AssertionError
kimo20200 opened this issue · comments
Hello,
I got an error when I tried to train the model. I have attached a link in the box. Do you have any idea about it?
Thank you.
link: https://drive.google.com/file/d/14cI1BLo7FZQ8IhGBuGoUzsXJtEEtlp65/view?usp=sharing
Best wishes,
Qing
Thanks for the interest in OXnet. I can't find the screenshot anywhere. Would you please try again?
I have updated it, sorry for that. Please see the first box
In the current version of OXnet, we are sampling two types of data in one batch: labeled data and unlabeled data. Hence, you can see the usage of a two-stream batch sampler. The reported error is caused by
Line 532 in 2c99bb5
- the size of the second batch of data (for unlabeled data) should be at least 1;
- the total number of the unlabeled data should be larger than or equal to the second batch size (defined as follows:)
Line 123 in 2c99bb5
Thanks for your reply, I have prepared my own train (labeled) dataset with coco-liked format, but where the unlabeled data I should include. I am confused about it.
You can create two COCO-style json files for labeled data and unlabeled data and merge these two in one single json file. Say you have N labeled data, and M unlabeled data, then the beginning N data in the merged file should be labeled ones and the followed M data are the unlabeled ones. Set N and N+M to be num_labeled_data
and num_data
in the following:
Lines 121 to 125 in 2c99bb5
Note you can give empty or negative values to the annotations for the unlabeled data, these would not be included in the training.
Thanks for pointing this out. I will clarify the instruction.
Very appreciate your clear demonstration and could you show an example of the json file or structure? I think it is easy for users to understand it.
A COCO-style json file would be a dictionary with the structure like follows:
dict_keys(['categories', 'images', 'annotations'])

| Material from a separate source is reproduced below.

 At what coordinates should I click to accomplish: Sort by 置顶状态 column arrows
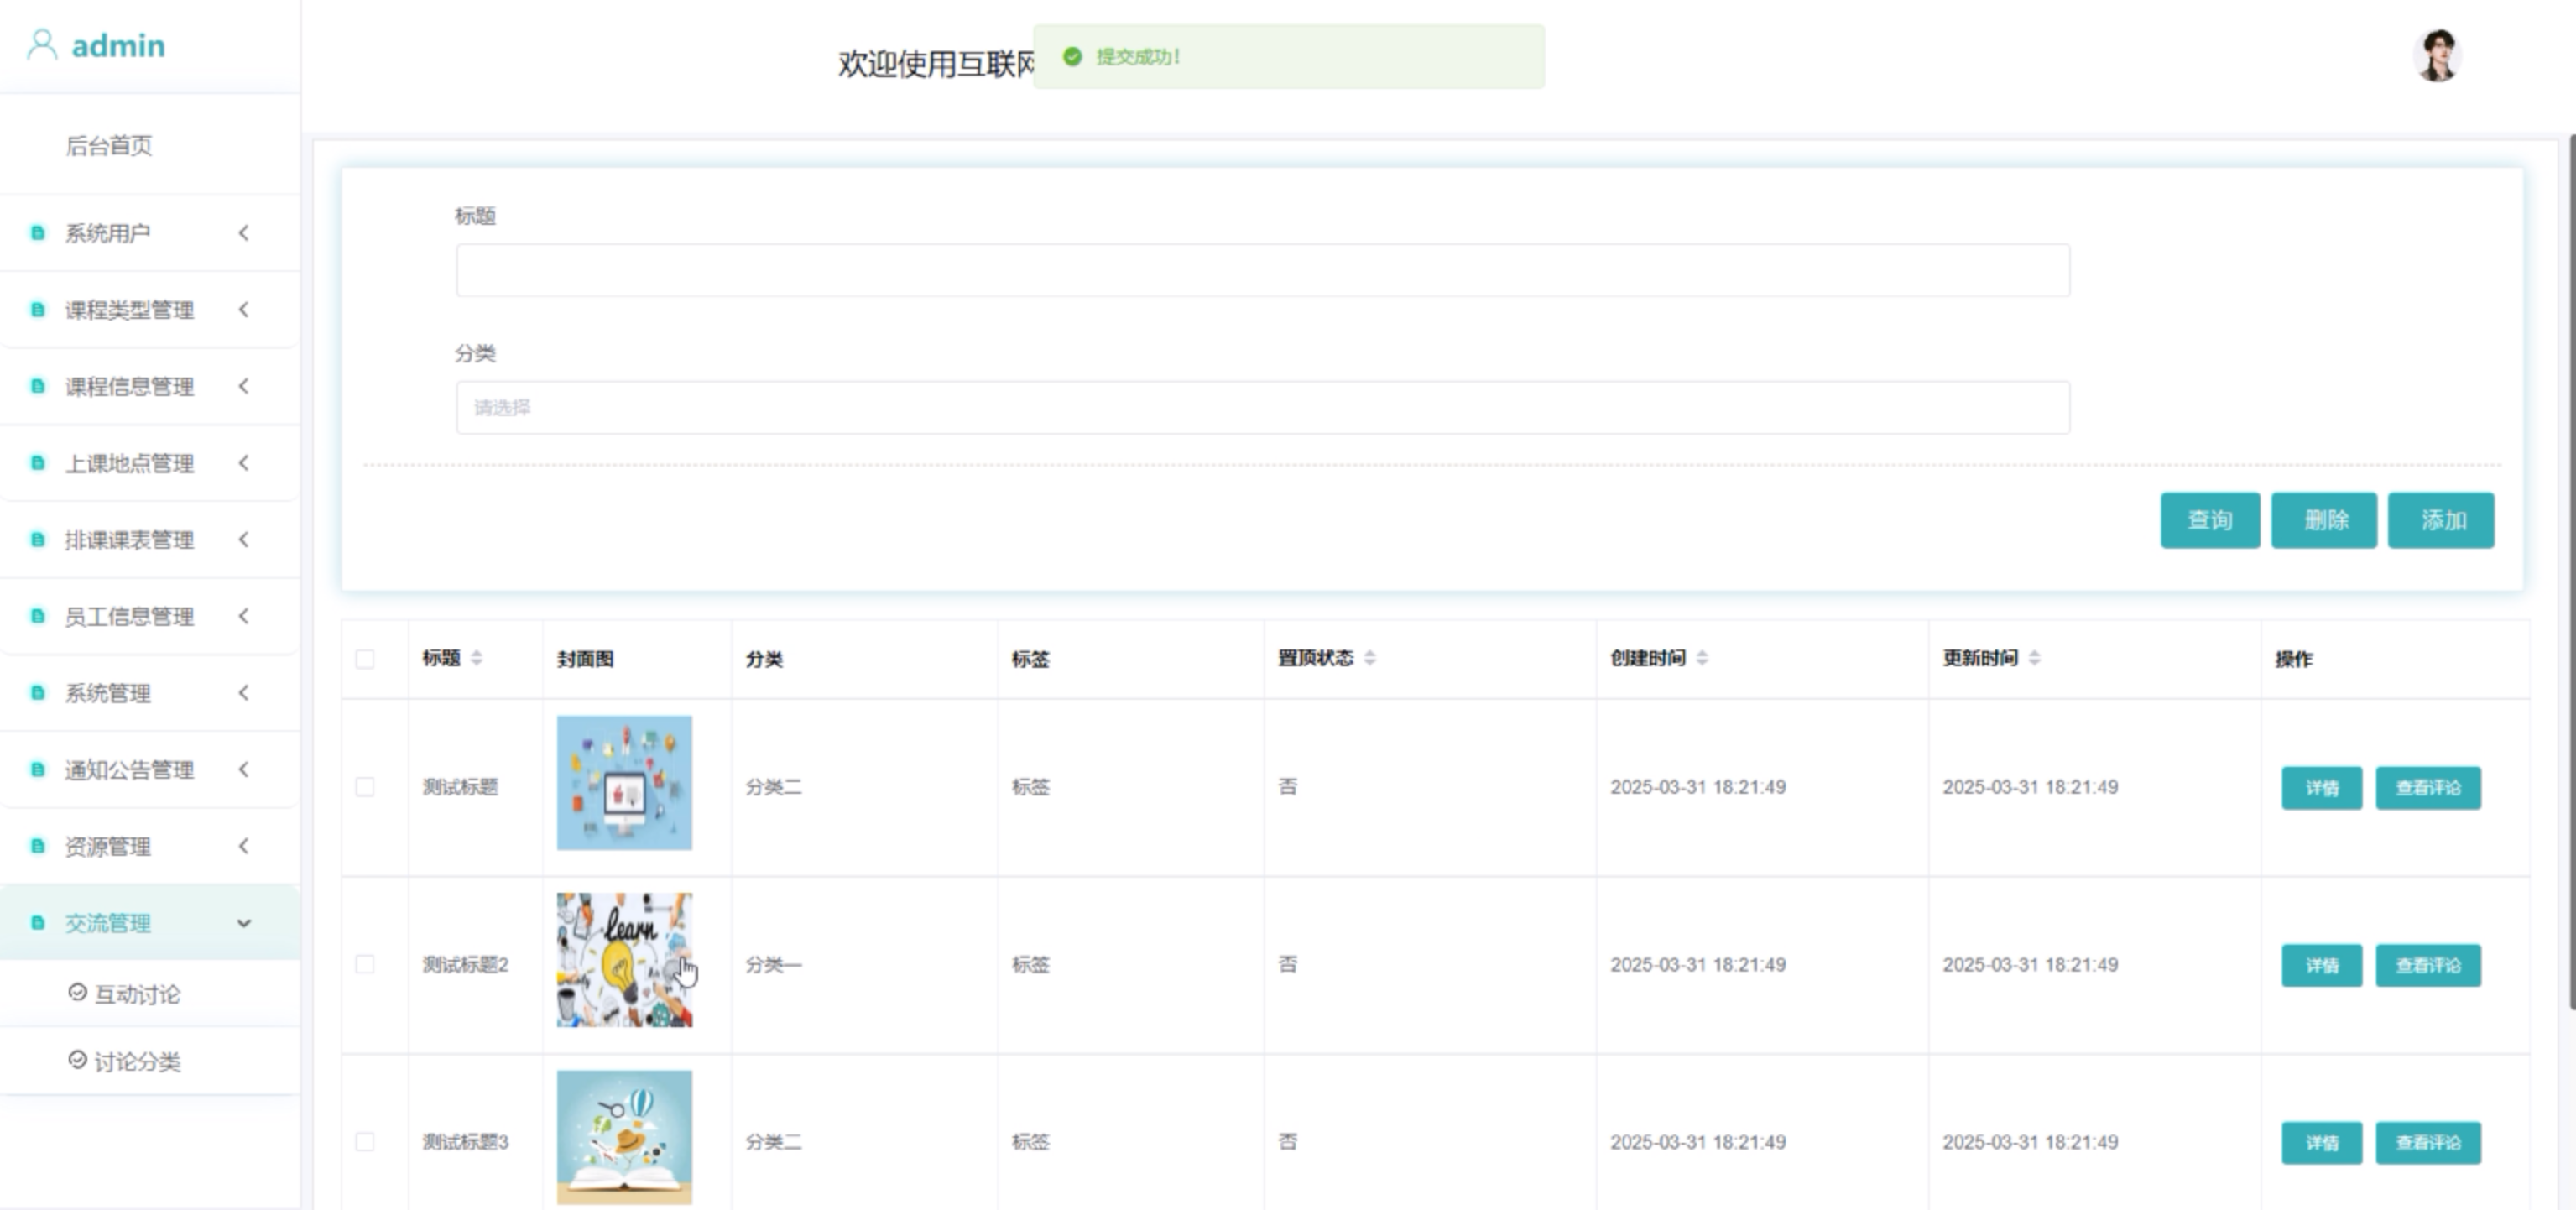pyautogui.click(x=1370, y=658)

Say you now have a json file for the labeled data (labeled.json), and a json file the for unlabeled data (unlabeled.json), you can merge these into a single file for training as follows:
import json as js
js_l = js.load('labeled.json')
js_u = js.load('unlabeled.json')
merged = {'categories': js_l['categories'],
'images' : js_l['images'] + js_u ['images'] ,
'annotations': js_l['annotations'] + js_u ['annotations']}
with open('train.json', 'w') as f:
js.dump(merged, f)
Thank you a lot, I will try it later
Hi, when I was training, the Cls Cons loss and Reg Cons loss were always 0. They were calculated by soft focal loss. Does it means I add a incorrect unlabeled dataset?
You may need to pre-train a RetinaNet and use the weights to initialize the teacher model so that the teacher model could generate meaningful pseudo labels to be used in the soft focal loss.
I think the mentioned problem might be that the teacher model does not generate pseudo labels.
Cool. Thank you.